*WHAT YOU HAVE TO DO*: Reproduce the entries. Each one must match the original exactly.

++++ PROVIDED INFORMATION

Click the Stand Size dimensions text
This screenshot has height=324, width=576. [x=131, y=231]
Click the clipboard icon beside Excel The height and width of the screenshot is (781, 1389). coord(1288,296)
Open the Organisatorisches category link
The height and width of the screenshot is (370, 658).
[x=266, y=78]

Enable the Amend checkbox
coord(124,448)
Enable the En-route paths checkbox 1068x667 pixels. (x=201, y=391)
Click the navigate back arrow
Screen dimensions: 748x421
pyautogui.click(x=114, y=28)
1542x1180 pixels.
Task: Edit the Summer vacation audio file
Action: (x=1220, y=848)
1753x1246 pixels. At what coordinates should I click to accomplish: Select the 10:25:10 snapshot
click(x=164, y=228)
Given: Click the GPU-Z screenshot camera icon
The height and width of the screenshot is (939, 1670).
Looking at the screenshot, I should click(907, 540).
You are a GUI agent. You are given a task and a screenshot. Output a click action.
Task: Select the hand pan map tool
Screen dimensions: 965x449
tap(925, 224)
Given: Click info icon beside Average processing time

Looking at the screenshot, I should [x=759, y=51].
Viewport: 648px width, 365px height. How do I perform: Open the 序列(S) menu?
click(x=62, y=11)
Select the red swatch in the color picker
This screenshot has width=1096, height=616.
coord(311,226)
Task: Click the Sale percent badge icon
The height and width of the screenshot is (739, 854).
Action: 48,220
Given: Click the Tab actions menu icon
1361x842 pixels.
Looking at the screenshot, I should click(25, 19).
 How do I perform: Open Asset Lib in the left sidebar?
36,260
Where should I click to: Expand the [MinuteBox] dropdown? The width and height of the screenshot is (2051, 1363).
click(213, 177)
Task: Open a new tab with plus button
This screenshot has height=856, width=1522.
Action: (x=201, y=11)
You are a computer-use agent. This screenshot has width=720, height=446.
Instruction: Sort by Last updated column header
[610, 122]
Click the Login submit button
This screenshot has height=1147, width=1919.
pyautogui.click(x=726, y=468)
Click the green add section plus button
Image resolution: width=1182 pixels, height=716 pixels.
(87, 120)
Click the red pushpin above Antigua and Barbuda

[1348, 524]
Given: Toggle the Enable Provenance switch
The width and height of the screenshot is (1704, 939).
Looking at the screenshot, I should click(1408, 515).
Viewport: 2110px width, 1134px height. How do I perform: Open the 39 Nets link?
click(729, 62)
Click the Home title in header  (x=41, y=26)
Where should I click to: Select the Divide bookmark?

++++++++

*SOLVED PROBLEM*:
Click the Stand Size dimensions text
This screenshot has height=324, width=576. [x=131, y=231]
Click the clipboard icon beside Excel The height and width of the screenshot is (781, 1389). coord(1288,296)
Open the Organisatorisches category link
The height and width of the screenshot is (370, 658).
[x=266, y=78]

Enable the Amend checkbox
coord(124,448)
Enable the En-route paths checkbox 1068x667 pixels. (x=201, y=391)
Click the navigate back arrow
Screen dimensions: 748x421
pyautogui.click(x=114, y=28)
1542x1180 pixels.
Task: Edit the Summer vacation audio file
Action: (x=1220, y=848)
1753x1246 pixels. At what coordinates should I click to accomplish: Select the 10:25:10 snapshot
click(x=164, y=228)
Given: Click the GPU-Z screenshot camera icon
The height and width of the screenshot is (939, 1670).
Looking at the screenshot, I should click(907, 540).
You are a GUI agent. You are given a task and a screenshot. Output a click action.
Task: Select the hand pan map tool
Screen dimensions: 965x449
tap(925, 224)
Given: Click info icon beside Average processing time

Looking at the screenshot, I should [x=759, y=51].
Viewport: 648px width, 365px height. How do I perform: Open the 序列(S) menu?
click(x=62, y=11)
Select the red swatch in the color picker
This screenshot has width=1096, height=616.
coord(311,226)
Task: Click the Sale percent badge icon
The height and width of the screenshot is (739, 854).
Action: 48,220
Given: Click the Tab actions menu icon
1361x842 pixels.
Looking at the screenshot, I should click(25, 19).
 How do I perform: Open Asset Lib in the left sidebar?
36,260
Where should I click to: Expand the [MinuteBox] dropdown? The width and height of the screenshot is (2051, 1363).
click(213, 177)
Task: Open a new tab with plus button
This screenshot has height=856, width=1522.
Action: (x=201, y=11)
You are a computer-use agent. This screenshot has width=720, height=446.
Instruction: Sort by Last updated column header
[610, 122]
Click the Login submit button
This screenshot has height=1147, width=1919.
pyautogui.click(x=726, y=468)
Click the green add section plus button
Image resolution: width=1182 pixels, height=716 pixels.
(87, 120)
Click the red pushpin above Antigua and Barbuda

[1348, 524]
Given: Toggle the Enable Provenance switch
The width and height of the screenshot is (1704, 939).
Looking at the screenshot, I should click(1408, 515).
Viewport: 2110px width, 1134px height. How do I perform: Open the 39 Nets link?
click(729, 62)
Click the Home title in header  (x=41, y=26)
Where should I click to: Select the Divide bookmark?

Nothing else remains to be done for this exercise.